## WORK ORDER:
Among the lines of the records, find all that carry the word "button" and copy them.

[[ RECORDS FOR THIS TASK, beginning ]]

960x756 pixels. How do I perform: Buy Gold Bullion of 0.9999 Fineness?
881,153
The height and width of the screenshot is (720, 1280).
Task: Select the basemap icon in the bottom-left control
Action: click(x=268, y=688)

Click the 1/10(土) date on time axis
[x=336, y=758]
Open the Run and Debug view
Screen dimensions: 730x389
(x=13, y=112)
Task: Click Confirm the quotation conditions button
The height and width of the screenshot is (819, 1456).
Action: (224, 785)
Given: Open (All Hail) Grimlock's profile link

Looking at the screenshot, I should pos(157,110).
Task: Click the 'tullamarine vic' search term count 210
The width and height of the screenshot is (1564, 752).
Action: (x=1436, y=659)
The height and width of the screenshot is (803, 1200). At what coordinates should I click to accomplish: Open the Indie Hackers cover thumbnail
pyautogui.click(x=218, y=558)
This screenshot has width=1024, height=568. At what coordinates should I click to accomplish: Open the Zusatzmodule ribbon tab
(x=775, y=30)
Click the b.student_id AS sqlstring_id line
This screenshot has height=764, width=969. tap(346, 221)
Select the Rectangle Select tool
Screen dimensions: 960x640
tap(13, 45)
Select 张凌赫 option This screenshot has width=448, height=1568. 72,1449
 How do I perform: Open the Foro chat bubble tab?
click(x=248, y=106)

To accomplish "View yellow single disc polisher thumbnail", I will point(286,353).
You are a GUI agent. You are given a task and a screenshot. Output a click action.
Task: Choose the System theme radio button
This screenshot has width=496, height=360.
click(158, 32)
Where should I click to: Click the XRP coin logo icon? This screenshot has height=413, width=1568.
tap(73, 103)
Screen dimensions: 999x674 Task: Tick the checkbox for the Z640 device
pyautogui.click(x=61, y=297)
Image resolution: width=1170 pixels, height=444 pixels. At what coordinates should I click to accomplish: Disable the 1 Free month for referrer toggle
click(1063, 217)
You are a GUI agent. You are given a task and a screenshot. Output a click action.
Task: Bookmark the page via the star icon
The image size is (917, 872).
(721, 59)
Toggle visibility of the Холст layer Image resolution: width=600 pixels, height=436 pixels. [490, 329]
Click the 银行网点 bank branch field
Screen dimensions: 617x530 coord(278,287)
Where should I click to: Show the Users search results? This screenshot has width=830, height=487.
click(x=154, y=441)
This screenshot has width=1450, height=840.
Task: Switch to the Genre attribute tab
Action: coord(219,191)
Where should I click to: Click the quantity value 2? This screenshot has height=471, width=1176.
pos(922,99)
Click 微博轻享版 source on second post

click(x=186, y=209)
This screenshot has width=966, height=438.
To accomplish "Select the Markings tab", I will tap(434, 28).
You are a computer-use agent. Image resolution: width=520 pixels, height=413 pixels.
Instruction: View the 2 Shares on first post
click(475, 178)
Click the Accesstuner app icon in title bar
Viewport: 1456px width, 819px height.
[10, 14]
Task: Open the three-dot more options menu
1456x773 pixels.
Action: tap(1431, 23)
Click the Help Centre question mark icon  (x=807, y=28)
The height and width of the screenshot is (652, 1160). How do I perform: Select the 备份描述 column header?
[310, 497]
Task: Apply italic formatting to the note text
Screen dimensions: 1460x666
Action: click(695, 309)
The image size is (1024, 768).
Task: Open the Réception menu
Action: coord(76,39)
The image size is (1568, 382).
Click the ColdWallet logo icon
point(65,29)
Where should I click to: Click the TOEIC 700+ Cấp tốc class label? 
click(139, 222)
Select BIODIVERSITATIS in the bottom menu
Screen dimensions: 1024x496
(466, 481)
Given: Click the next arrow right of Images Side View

[[ RECORDS FOR THIS TASK, end ]]

## YOUR RESPONSE:
Task: Click Confirm the quotation conditions button
Task: Choose the System theme radio button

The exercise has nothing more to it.